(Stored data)
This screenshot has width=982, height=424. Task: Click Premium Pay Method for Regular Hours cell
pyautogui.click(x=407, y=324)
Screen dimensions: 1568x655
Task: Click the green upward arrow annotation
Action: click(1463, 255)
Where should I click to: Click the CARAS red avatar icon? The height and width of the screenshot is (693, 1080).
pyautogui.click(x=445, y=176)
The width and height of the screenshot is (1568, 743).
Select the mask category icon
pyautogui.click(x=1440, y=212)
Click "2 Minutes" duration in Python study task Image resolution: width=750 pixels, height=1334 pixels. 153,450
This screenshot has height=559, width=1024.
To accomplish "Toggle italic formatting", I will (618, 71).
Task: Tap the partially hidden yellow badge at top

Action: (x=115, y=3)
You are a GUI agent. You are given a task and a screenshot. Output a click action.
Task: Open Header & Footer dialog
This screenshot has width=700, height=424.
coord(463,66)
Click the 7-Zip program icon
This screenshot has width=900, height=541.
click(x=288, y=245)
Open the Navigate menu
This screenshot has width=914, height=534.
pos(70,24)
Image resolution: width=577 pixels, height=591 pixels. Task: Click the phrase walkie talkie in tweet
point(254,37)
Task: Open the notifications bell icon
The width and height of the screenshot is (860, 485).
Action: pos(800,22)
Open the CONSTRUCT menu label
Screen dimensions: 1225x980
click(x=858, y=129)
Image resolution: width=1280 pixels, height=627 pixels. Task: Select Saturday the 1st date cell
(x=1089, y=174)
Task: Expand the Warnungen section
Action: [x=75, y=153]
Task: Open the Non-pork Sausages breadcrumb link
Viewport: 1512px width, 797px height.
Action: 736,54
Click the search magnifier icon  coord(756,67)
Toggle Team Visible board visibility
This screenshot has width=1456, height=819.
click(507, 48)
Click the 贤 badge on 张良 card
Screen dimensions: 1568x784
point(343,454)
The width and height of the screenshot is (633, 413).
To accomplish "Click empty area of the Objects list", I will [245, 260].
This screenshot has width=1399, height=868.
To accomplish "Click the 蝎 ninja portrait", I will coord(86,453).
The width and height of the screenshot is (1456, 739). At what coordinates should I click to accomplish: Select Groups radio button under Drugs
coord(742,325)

• Problem details
Among the lines above, which ones include the word "will"? Copy them.

• Problem solution
To accomplish "Toggle italic formatting", I will (618, 71).
To accomplish "Click empty area of the Objects list", I will [245, 260].
To accomplish "Click the 蝎 ninja portrait", I will coord(86,453).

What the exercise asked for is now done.